Text extract:
────────────────
Answer by Greg Heath

### Greg Heath (view profile)

on 6 Oct 2012

If both sampling frequencies are equal to Fs = 1/dt, then the folowing conditions should be met

1. The signal amplitudes are comparable so that neither spectrum peak is comparable to the other signal spectrum's peak sidelobe.

2. Each signal length is longer than a fundamental period:

t1max > 1/f1 and t2max = 2*t1max > 1/f2

3. If x1 is zeropadded to length t2max, the peak spectra can be resolved when

df = 1/(t2max+dt) < abs(f1-f2)

Thank you for formally accepting my answer.

Answer by Andrey

on 8 Oct 2012
Edited by Andrey

### Andrey (view profile)

on 8 Oct 2012

Thanks for the answers! This example was very simple. In this example I would draw your attention to the following: If the sinusoid is not defined on the whole window and when it intersects with other unknown sinusoid, the Fourier is not exactly determine the frequency. Of course, we can take a smaller window, but .... How about this example: Note that I am defining period of sinusoid (not the frequency). That is, how many points should be sinusoid to make the full period. Sorry, but I feel so comfortable. In my example, sinusoids with three different lengths, with different periods (frequencies). It are put together and create a new signal. Objective: to determine the period (frequency) of the source sinusoids.

function [ ] = Test()
x = 1:100;
y1 = CreateSin(x, 20, 78, 30);
y2 = CreateSin(x, 13, 60, 45);
y3 = CreateSin(x, 3, 100, 60);
y = y1 + y2 + y3;
subplot(4, 1, 1);
plot(x, y1);
axis([0, 100, -2, 2]);
subplot(4, 1, 2);
plot(x, y2);
axis([0, 100, -2, 2]);
subplot(4, 1, 3);
plot(x, y3);
axis([0, 100, -2, 2]);
subplot(4, 1, 4);
plot(x, y);
axis([0, 100, -2, 2]);
end
% function create sinusoid
% x - domain
% begin - point from which to begin a sinusoid
% finish - the point at which ends sinusoid
% period - sinusoid period
function [ y ] = CreateSin(x, begin, finish, period )
y = zeros(1, length(x));
y(begin:finish) = y(begin:finish) + sin(x(begin:finish) * 2 * pi / period);
end

This example is not so simple. Because there is sinusoids is almost completely overlap. And sinusoids very short. This makes the task very difficult. I would be grateful for any ideas

Answer by Andrey

on 24 Oct 2012
Edited by Andrey

### Andrey (view profile)
────────────────
Task goal: Copy the forum thread from the words "1. The signal" through "accepting my answer.", substituting "zero-padded" for "zeropadded".

Material:
────────────────
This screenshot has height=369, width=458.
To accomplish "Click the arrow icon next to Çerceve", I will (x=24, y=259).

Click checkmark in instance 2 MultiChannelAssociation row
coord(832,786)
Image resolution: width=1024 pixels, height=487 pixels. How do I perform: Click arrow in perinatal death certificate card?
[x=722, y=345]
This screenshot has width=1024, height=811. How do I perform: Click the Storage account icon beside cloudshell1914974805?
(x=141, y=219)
────────────────
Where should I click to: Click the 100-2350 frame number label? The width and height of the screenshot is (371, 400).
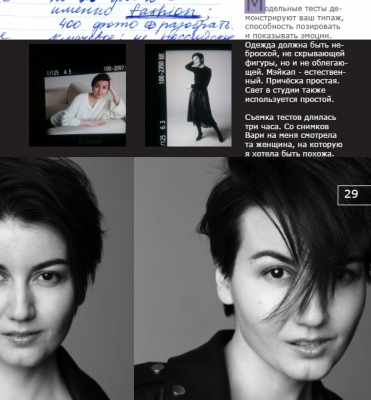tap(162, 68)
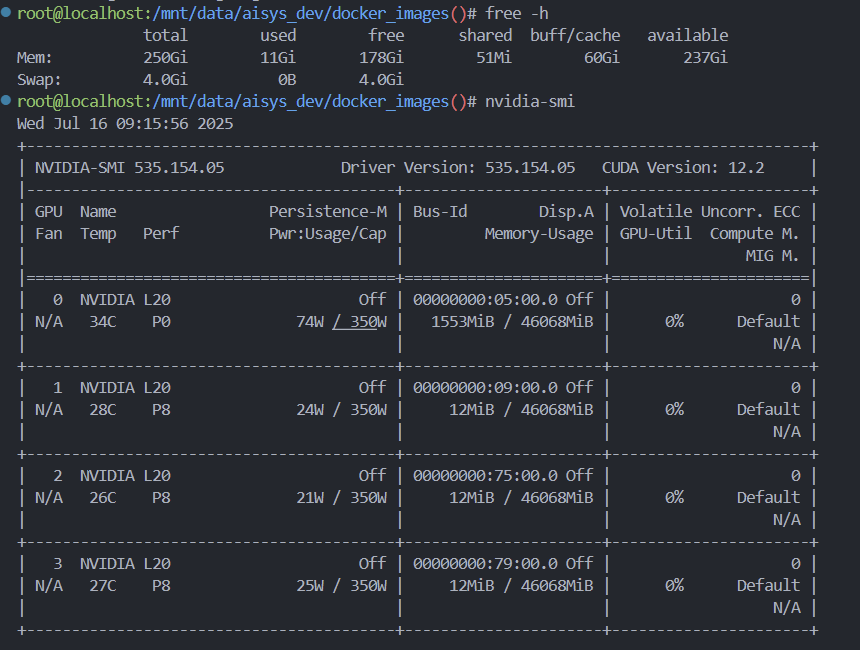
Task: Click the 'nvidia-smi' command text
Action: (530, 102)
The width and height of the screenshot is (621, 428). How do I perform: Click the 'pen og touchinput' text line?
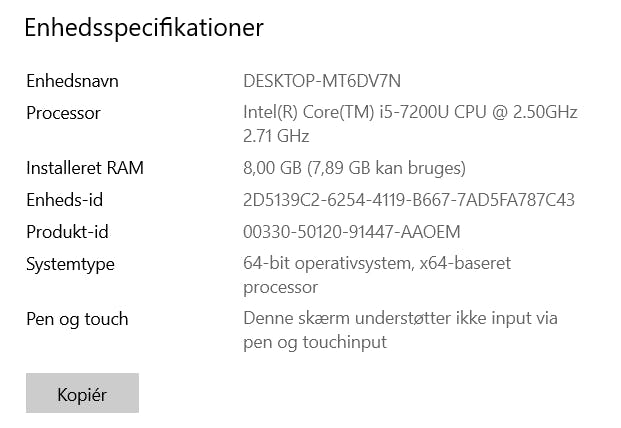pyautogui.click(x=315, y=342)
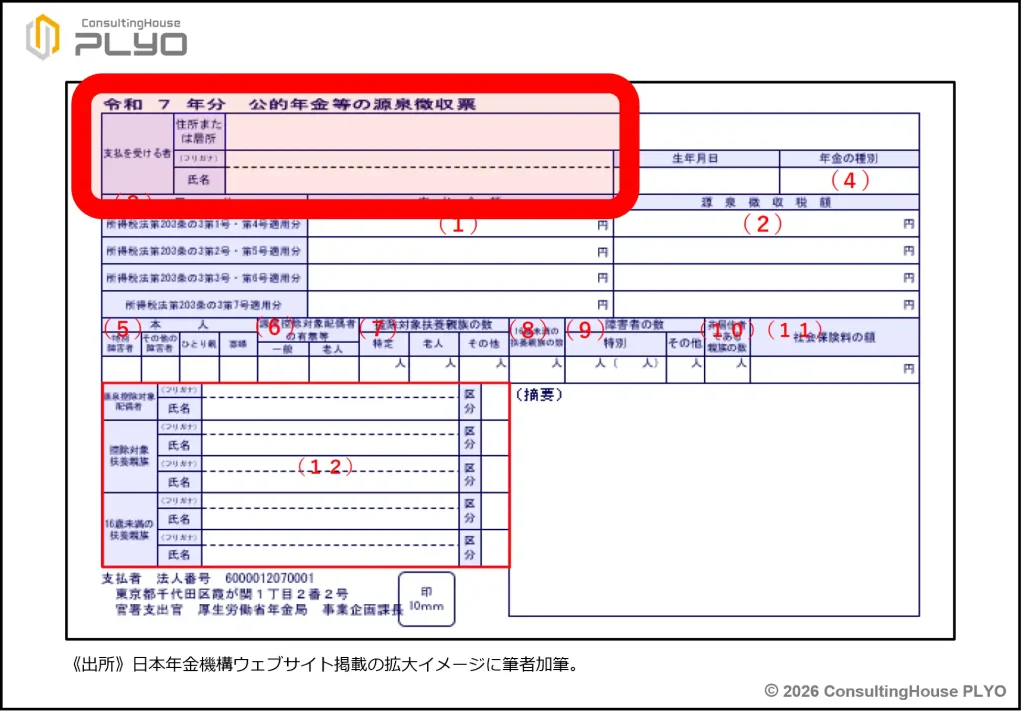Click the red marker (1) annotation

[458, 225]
────────────────
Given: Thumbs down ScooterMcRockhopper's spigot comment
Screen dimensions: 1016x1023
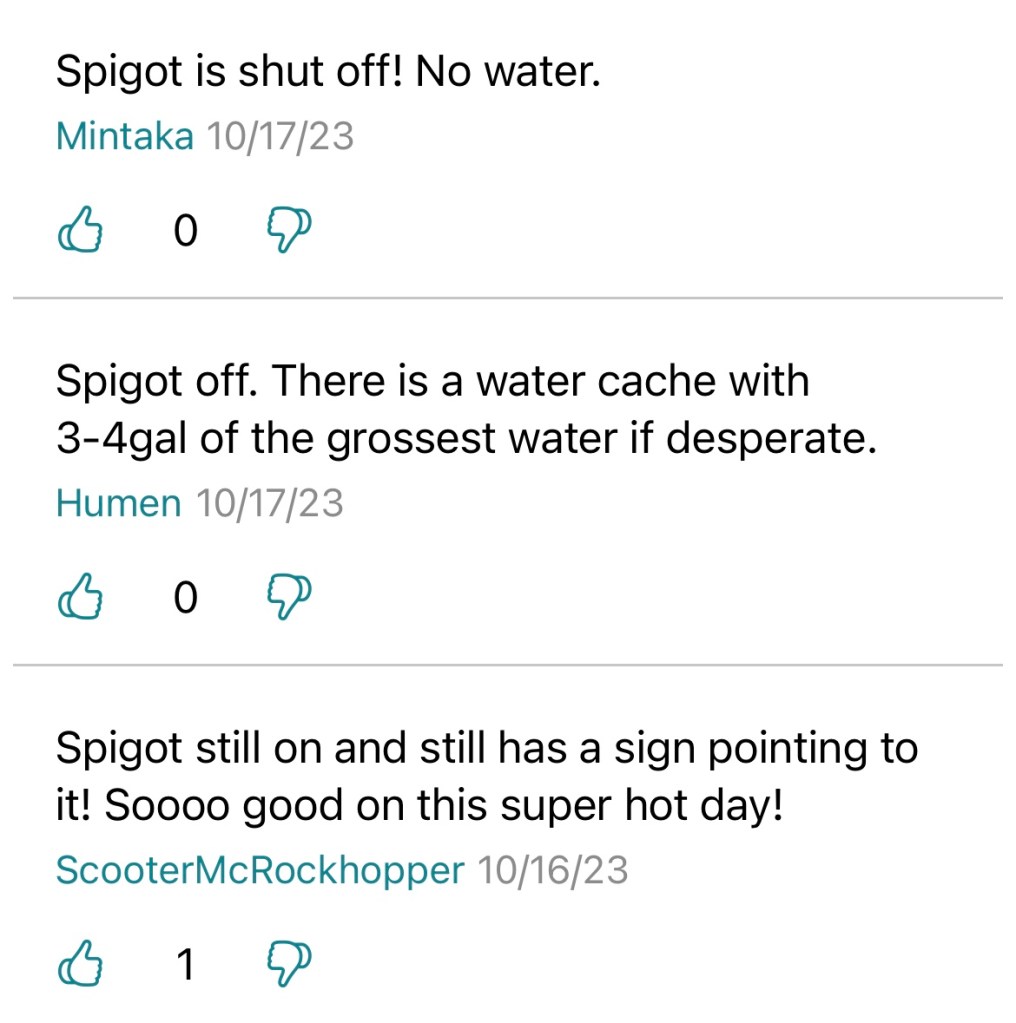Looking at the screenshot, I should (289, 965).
────────────────
Task answer:
1. The signal amplitudes are comparable so that neither spectrum peak is comparable to the other signal spectrum's peak sidelobe.

2. Each signal length is longer than a fundamental period:

t1max > 1/f1 and t2max = 2*t1max > 1/f2

3. If x1 is zero-padded to length t2max, the peak spectra can be resolved when

df = 1/(t2max+dt) < abs(f1-f2)

Thank you for formally accepting my answer.